> [Information given]
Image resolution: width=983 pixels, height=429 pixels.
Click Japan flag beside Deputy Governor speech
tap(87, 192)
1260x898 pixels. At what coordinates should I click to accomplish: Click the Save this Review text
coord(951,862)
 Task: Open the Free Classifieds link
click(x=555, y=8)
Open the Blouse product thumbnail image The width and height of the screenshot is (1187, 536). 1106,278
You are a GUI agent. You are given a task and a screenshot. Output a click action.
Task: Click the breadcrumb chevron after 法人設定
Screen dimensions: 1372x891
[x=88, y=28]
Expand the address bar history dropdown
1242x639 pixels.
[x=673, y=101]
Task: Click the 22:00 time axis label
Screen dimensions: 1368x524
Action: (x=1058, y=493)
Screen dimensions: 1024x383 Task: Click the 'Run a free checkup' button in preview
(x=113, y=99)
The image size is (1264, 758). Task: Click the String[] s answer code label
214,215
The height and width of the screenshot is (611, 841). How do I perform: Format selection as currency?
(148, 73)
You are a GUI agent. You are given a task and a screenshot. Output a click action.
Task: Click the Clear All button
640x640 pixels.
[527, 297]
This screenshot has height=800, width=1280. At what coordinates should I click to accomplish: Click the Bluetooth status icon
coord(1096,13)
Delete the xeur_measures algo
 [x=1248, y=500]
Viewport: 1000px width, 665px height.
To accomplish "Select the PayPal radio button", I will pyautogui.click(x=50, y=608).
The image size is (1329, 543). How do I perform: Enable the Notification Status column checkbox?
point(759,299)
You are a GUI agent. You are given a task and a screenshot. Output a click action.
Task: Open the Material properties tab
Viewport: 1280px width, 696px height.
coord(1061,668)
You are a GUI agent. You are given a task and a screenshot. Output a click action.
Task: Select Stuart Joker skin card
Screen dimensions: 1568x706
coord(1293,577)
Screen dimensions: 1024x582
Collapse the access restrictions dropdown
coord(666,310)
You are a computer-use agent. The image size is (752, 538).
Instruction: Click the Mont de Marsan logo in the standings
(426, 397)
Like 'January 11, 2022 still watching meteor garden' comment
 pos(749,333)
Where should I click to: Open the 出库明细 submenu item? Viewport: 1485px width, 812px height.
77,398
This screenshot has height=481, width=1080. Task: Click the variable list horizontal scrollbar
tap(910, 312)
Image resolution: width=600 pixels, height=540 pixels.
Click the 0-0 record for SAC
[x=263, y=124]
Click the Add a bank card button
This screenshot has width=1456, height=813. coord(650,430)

> [Exercise instructions] Copy every line of the listing that includes the string "resolution".

> [Task answer]
Image resolution: width=983 pixels, height=429 pixels.
Image resolution: width=600 pixels, height=540 pixels.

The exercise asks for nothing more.